- [Problems]
A: Output the passage of the essay on peace and justice that runs from "If you had to" to "to move on?", copied word for word.
B: Name each kind of crime in the household that the essay on peace and justice mentions.

If you had to choose between Peace and Justice, what would you pick?

Would you pick Justice, the limb of social protection that would let you run after and hunt down the one who wronged you, and punish him? Or would you pick a passive route where you do nothing, but seek closure by forgiving him from within? In the former, would his penalty make a difference to you? In the latter, would just forgiving him do enough for you to move on?

Whether in a country where war reigns and one can only hope for peace, for the indictment of a war-criminal makes no difference after all the suffering, or in a state of peace, where criminals commit a crime and are taken to court by the justice system, Peace and Justice spell completely different things. And that has nothing to do with the inherent value each stands for - but for the way our systems work. If one looked at the facets inherent in both, Justice and Peace cannot exist without the other.

But as we tread slowly from a time where greater crimes were driven by self-determination and the oppression of it, to a time where greater crimes are hate-driven, the two concepts have moved terribly apart. In any conflict zone, though international tribunals want desperately to pursue justice, the people want to settle for peace – because there’s been too much war. That’s for a large-scale crime. But where there are crimes in the household – domestic violence, sexual abuse, deprivation and family feuds with cheating reigning strong – what works? Justice? Or Peace?

A survivor of violence simply wants Peace. Peace of mind, Peace to move on, freedom to move on, Closure. The country that we are, we have degenerated into punishing the victim, and not the offender. The victim is stigmatized and pockmarked, pushed into a dark corner because she is treated by society as though she committed the crime. But the criminal himself? He enjoys the company of socialites, parties to glory and wines and dines in style, while society still places him on a pedestal.

- [Source data]
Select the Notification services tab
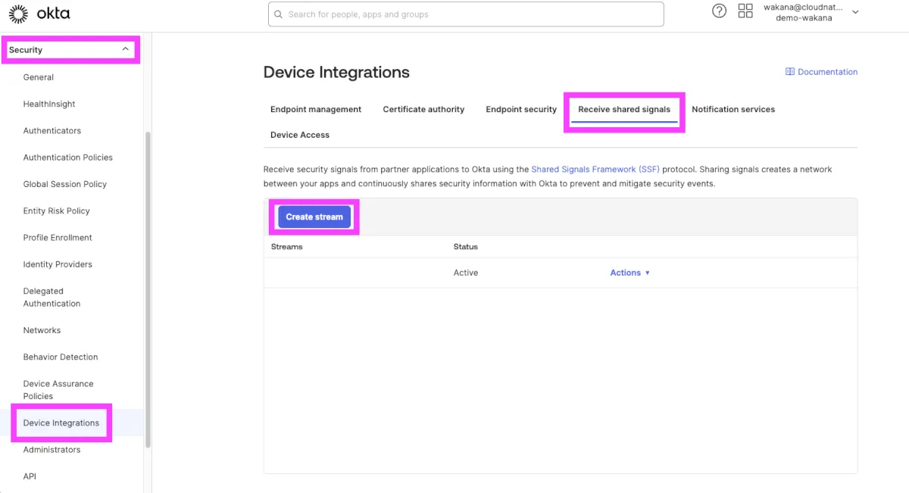This screenshot has height=493, width=909. pos(733,109)

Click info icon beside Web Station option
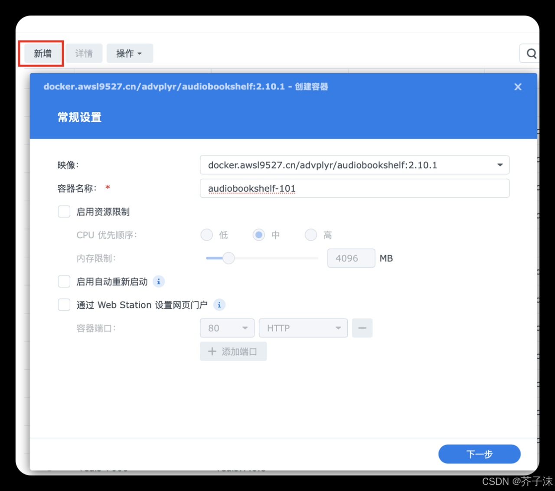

- [Responses to the exercise]
A:
If you had to choose between Peace and Justice, what would you pick?

Would you pick Justice, the limb of social protection that would let you run after and hunt down the one who wronged you, and punish him? Or would you pick a passive route where you do nothing, but seek closure by forgiving him from within? In the former, would his penalty make a difference to you? In the latter, would just forgiving him do enough for you to move on?

B:
- Domestic violence
- Sexual abuse
- Deprivation
- Family feuds with cheating reigning strong